The answer is "I don't know". I know Apple would certainly like to find ways of helping where it can, but people don't fling money around much in this economy.
What effects, if any, have your ties to Mac and OSX have had on the Freebsd project? How do you feel towards the other BSD projects? Why when NetBSD was just starting did you feel it necessary to start the FreeBSD project?
There haven't been a _lot_ of effects on FreeBSD from my Mac OS X work, but there have certainly been more lines of communication set up, and there's a definite advantage to being able to communicate important bits of information back and forth -- like security advisories and such. Some code has flowed in both directions, like the cool filesystem exersizer that Apple had which the FreeBSD folks were able to use to turn up 4-5 really bad long-term bugs in NFS, and even one in the soft-updates code that Kirk had been chasing for months.

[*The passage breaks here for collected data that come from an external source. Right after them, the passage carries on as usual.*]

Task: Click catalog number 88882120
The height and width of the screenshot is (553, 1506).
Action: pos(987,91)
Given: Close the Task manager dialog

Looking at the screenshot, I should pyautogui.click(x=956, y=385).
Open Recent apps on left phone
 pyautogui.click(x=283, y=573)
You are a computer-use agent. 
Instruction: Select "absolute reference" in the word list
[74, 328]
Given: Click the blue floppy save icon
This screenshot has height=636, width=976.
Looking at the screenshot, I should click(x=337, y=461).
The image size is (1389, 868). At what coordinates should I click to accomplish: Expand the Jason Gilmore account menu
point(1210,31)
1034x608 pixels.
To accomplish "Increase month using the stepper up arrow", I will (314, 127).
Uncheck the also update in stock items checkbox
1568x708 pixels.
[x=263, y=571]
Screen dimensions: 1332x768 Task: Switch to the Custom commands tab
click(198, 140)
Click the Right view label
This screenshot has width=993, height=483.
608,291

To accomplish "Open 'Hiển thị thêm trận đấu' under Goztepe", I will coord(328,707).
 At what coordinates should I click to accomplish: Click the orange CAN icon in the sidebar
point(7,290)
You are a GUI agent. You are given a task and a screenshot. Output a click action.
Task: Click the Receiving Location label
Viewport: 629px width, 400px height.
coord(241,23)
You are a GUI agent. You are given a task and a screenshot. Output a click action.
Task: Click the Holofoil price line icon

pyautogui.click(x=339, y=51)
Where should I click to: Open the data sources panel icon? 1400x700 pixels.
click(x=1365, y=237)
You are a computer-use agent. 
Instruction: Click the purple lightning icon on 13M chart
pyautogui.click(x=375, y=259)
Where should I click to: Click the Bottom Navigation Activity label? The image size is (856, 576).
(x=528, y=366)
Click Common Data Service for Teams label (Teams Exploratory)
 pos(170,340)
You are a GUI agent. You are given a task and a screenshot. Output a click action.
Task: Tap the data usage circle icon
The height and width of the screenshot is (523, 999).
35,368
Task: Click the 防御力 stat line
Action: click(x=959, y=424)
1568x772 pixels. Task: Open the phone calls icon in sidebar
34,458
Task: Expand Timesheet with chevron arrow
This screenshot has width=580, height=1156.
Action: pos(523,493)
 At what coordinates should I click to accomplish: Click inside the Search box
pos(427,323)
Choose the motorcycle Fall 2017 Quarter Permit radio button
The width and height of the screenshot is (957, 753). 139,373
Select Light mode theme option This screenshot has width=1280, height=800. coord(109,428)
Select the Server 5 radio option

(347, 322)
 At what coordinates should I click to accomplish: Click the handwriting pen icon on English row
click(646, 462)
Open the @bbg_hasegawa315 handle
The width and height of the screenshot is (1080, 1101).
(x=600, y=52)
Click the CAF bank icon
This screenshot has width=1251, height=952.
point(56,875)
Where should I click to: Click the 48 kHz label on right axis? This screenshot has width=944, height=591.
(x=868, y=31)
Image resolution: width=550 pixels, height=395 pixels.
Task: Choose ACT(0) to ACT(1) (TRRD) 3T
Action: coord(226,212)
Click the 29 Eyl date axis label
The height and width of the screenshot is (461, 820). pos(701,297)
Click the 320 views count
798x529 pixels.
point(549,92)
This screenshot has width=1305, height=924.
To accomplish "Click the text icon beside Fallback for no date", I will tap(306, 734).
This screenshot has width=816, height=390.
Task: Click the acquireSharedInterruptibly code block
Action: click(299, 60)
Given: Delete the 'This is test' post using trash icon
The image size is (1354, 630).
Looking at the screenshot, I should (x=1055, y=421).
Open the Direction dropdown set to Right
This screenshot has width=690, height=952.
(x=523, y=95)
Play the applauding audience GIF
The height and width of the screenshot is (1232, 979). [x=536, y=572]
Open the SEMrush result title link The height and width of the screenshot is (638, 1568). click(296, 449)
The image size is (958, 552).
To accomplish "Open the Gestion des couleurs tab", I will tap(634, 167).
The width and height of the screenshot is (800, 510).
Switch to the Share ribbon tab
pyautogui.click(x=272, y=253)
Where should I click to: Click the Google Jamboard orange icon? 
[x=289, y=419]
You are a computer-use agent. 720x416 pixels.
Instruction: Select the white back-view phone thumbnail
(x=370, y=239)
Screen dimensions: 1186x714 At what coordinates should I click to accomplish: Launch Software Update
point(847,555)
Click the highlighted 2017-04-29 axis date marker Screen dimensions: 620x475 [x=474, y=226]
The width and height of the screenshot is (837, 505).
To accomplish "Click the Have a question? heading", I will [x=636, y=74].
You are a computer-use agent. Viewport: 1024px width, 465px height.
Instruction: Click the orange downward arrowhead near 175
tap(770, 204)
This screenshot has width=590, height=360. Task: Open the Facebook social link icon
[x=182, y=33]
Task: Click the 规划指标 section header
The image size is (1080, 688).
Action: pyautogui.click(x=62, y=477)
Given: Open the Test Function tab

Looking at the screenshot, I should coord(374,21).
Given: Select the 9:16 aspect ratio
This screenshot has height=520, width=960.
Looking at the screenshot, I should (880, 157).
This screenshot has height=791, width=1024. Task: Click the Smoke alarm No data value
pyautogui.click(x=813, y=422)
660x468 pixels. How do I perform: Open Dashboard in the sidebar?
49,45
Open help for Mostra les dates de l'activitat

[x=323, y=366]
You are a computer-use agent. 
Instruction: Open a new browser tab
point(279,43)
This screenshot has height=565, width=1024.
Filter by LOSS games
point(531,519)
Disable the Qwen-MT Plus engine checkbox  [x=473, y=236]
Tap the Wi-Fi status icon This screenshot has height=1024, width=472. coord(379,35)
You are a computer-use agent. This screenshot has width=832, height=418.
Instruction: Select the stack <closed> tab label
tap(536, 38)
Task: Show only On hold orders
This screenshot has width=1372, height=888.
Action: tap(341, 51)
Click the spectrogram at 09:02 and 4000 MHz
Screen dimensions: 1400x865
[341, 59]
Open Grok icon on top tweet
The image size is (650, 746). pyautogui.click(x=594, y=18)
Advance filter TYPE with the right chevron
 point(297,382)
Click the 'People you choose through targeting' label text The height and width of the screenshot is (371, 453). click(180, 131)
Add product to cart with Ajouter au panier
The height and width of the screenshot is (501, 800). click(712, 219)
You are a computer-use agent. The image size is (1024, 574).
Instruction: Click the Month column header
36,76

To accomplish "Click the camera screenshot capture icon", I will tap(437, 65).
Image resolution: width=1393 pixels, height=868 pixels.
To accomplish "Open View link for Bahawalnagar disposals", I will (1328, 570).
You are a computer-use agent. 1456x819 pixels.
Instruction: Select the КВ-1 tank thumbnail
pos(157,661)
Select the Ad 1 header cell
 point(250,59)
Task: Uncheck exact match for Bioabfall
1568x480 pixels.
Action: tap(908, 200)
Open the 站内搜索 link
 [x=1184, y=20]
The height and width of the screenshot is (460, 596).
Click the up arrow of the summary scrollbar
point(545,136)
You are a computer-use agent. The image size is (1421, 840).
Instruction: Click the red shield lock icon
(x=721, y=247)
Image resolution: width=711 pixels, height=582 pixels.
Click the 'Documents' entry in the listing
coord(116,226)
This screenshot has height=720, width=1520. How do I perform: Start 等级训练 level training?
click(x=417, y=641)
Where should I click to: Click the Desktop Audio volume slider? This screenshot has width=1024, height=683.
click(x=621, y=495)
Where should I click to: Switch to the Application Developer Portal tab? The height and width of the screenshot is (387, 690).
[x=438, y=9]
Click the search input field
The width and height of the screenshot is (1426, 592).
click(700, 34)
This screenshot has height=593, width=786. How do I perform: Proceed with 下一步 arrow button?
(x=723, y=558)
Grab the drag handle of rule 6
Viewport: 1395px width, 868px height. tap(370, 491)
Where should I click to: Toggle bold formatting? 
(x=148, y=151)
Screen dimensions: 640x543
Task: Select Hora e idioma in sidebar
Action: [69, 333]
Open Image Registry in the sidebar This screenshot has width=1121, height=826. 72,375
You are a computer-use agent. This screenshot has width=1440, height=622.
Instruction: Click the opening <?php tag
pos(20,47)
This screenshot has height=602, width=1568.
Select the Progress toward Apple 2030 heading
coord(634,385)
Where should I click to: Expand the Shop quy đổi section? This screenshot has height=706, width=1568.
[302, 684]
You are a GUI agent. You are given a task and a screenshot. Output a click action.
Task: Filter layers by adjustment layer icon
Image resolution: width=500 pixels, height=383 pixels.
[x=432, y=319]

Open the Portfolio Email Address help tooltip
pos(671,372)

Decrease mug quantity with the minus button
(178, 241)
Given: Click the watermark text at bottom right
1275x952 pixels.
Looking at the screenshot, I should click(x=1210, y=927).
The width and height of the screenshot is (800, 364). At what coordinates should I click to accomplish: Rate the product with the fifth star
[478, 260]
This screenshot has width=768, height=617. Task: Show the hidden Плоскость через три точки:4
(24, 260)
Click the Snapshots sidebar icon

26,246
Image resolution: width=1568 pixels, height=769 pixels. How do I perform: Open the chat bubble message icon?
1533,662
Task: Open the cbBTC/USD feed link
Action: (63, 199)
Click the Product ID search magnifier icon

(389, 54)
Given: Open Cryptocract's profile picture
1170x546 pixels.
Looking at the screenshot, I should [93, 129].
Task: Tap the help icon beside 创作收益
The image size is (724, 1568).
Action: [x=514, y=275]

That was a very simple thing to do, but it had major effects. I hope to do more things like that as the opportunities come up.
As to NetBSD, we both started around the same time and didn't even know about one another until we got big and well-organized enough to show up on each others radar. By that time we'd already formed a group and decided on a mission. It was becoming increasingly clear that each group had a very different mission in mind -- You can't force volunteers with dissimilar interests to work together when they'd rather just communicate and work with some other set of engineers who share the same interests. The net is big enough that you can reach critical mass without having to force fundamentally incompatible particles together.
What are your thoughts on pf and ipf?
I think there should have been more effort put into resolving the license issues, as we did, before going off and writing a whole new IP filter. Now we have 3, ipfw, ipf and pf. Whether pf had its genesis before or after OpenBSD adopted it [is besides the point], we now have 3 mainstream filters, and that seems a little silly.
I read recently that you were considering improving the startup scripts by following a paper from the NetBSD project. What other things have NetBSD and OpenBSD done that influenced you to implement them as well?
We take all kinds of stuff from NetBSD and OpenBSD, that's what open source is about. I think the NetBSD startup stuff, for example, is pretty cool. We're just trying to find enough bodies to finish that (the merge). I'm sure the NetBSD folks would like over 6000 ports in their ports collection too, but they have the same problem -- we all share as much code as we have time to integrate.